Judgy McJudgersonMay 11, 2020
As states and municipalities around the country start to re-open, we are thrust into yet another highly uncertain time. Our lives were shaken up like snow globes when the novel coronavirus first reared its nasty head. Now, just as some of the snow is starting to settle and we are getting used to sheltering in place, things are being upended again. Only this time, the uncertainty seems to be met with heightened anger.
We’re trying our best to use the available information to predict the future so that we can make informed decisions about how best to proceed, and people have strong opinions on what the right course of action is now. The reality, though, is that no one knows for sure.
While our opinions and, ultimately, decisions about how to move forward within our own lives may differ, we share one thing common: we are afraid. Afraid of getting sick, of people dying, of a resurgence in cases that will extend stay home orders, of financial insecurity, of losing access to basic needs like food and shelter.
Bottom line: uncertainty breeds fear.
And fear can drive judgment and hostility, which I’m pretty sure won’t help any of us. Anger isn’t going to increase collaboration or productive problem-solving. It’s going to lead to blaming, defending, and a bunch of other unhelpful junk.
Which brings me to the point for today.
Watch out for Judgy McJudgerson.
Our brains are wired to judge. It’s one of those default, built in short cuts that helps them process information quickly. It’s also one of those default, built in short cuts that causes lots of problems.
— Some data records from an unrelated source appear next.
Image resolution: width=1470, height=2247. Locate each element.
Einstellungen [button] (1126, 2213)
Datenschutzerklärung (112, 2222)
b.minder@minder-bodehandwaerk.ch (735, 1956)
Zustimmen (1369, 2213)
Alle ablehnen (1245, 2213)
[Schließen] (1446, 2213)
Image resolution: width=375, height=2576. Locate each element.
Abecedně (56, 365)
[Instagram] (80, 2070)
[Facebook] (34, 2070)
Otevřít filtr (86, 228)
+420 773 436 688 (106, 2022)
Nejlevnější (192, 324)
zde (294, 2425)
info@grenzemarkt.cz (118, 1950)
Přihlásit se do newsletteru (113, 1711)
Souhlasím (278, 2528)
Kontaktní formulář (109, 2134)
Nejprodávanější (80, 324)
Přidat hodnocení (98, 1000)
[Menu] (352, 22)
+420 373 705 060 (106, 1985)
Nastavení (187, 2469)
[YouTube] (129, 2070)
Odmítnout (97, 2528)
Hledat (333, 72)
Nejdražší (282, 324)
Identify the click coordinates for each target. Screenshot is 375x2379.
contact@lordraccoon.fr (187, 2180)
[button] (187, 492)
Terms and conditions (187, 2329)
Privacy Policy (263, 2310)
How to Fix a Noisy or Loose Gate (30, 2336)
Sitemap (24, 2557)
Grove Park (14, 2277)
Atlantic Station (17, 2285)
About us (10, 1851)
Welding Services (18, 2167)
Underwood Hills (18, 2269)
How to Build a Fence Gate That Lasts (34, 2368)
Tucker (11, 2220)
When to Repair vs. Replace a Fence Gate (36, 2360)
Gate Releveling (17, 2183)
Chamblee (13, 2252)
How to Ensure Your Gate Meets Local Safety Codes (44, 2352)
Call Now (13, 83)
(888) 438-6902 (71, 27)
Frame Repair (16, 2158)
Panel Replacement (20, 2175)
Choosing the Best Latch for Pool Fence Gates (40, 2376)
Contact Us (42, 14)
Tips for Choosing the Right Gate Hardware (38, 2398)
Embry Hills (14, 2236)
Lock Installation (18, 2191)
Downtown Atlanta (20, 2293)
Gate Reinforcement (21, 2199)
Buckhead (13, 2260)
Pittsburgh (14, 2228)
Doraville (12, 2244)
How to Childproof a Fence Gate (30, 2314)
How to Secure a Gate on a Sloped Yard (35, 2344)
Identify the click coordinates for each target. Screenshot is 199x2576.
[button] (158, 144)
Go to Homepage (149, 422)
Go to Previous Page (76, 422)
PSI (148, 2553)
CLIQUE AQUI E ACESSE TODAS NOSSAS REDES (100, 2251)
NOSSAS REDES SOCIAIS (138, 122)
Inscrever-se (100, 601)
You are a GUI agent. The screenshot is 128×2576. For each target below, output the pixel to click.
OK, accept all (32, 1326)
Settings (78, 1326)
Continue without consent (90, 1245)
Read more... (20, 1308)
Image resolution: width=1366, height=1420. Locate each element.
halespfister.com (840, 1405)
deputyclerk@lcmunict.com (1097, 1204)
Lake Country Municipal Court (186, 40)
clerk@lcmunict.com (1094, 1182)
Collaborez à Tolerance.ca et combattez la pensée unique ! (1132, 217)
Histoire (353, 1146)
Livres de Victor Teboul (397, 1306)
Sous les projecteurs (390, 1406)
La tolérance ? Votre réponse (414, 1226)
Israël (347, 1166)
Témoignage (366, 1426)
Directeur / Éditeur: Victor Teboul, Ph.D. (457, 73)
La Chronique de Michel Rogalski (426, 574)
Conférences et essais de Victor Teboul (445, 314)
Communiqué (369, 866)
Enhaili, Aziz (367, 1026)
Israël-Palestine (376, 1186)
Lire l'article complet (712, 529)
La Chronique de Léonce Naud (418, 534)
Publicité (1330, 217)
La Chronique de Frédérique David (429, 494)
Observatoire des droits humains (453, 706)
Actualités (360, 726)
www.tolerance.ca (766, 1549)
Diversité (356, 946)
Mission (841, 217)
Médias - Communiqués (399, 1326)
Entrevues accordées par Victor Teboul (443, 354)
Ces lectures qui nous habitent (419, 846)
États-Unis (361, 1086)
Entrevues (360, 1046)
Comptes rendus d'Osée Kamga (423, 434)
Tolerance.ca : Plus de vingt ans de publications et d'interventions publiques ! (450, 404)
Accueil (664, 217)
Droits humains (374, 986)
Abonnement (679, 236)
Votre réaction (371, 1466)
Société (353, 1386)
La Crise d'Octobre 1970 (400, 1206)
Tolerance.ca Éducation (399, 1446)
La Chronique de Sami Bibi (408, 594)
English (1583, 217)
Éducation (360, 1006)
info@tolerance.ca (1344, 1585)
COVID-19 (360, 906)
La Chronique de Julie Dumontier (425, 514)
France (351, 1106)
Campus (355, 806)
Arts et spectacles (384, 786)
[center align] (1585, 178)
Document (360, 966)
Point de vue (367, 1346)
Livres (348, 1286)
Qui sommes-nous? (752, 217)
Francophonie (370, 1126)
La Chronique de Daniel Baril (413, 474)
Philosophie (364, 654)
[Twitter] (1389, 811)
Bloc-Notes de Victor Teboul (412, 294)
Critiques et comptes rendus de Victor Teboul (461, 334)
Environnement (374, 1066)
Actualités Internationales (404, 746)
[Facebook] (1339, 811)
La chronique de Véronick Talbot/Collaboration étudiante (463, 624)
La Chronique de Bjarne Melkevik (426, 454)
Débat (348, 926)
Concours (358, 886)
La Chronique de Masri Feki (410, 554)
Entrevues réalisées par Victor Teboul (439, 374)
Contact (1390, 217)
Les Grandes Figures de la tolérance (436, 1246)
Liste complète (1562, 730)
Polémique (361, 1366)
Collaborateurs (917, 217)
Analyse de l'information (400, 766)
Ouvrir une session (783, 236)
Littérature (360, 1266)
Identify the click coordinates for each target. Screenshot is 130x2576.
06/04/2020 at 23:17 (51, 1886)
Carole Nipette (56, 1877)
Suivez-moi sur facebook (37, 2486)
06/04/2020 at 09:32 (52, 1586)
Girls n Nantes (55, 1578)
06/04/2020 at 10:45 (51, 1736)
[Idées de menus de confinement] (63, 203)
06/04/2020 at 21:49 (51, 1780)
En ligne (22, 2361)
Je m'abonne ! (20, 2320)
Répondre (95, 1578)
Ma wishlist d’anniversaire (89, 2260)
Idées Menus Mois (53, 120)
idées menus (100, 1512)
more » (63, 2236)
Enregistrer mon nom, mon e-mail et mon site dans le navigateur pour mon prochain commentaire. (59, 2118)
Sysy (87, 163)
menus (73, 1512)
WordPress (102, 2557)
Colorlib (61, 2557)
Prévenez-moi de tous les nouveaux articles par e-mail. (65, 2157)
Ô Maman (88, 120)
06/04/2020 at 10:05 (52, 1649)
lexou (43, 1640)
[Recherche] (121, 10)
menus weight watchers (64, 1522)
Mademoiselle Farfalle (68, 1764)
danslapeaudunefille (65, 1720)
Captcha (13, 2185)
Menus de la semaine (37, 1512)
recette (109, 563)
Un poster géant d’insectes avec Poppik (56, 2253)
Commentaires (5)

Our little internal Judgys like to add their stamp of approval (or disapproval) to things and in doing so add fuel to the internal fires of anger (or sadness or guilt or shame or jealousy or whatever).
It’s important to understand, though, that those judgments, those declarations of “good” or “bad,” are a product of our mind and not an objective aspect of reality.
Let me say that another way. There’s a difference between a fact and an opinion, right? It’s the same difference as between an observation and a judgment.
Mindfulness to Combat Judgments
One powerful psychological strength tool at your disposal is mindfulness, which can be simply defined as focusing on the present moment without judgment. One way to use this tool is to differentiate between observations and judgments. Check your mind’s internal commentary for facts and opinions.
When you see someone handling things differently than you would, old Judgy is going to take over and say “That is different. Different = bad.” That’s a judgment, a short cut, an opinion.
Instead, an observation is “That is different.” End of story.
Judgments open the door for a host of other (often not so helpful) inner commentary to arise like, in this case, name calling and blaming. The result on you? Likely unnecessary anger or stress.
Now, I’m not advocating that we take a completely “You do you” approach to COVID. I am all for critically consuming information and deferring to the experts who have more knowledge and understanding about the factors at play here and trusting their guidance. What I am advocating for, though, is building psychological strength in the face of adversity. As we like to say at Peak Mind, “You are a human with a brain.” In this case, that also means you’re judgy. So am I. But we don’t have to live by default. We can actively shape the way our minds work and definitely how they influence us.
A Challenge for You
This week, I challenge you be on the look out for Judgey McJudgerson. It’s everywhere, and it can be sneaky. Catch your mind’s judgments and strive toward more factual observations. You’ll probably be shocked by just how prevalent judgments are in your thoughts. That's ok. It's natural but also changeable.
The importance of being mindful and combating judgments extends far beyond COVID, but why not start working on it now? You can build mindfulness and learn more effective yet simple strategies for reigning in Judgy inside our ASCEND program.
"Can you look without the voice in your head commenting, drawing conclusions, comparing, or trying to figure something out?"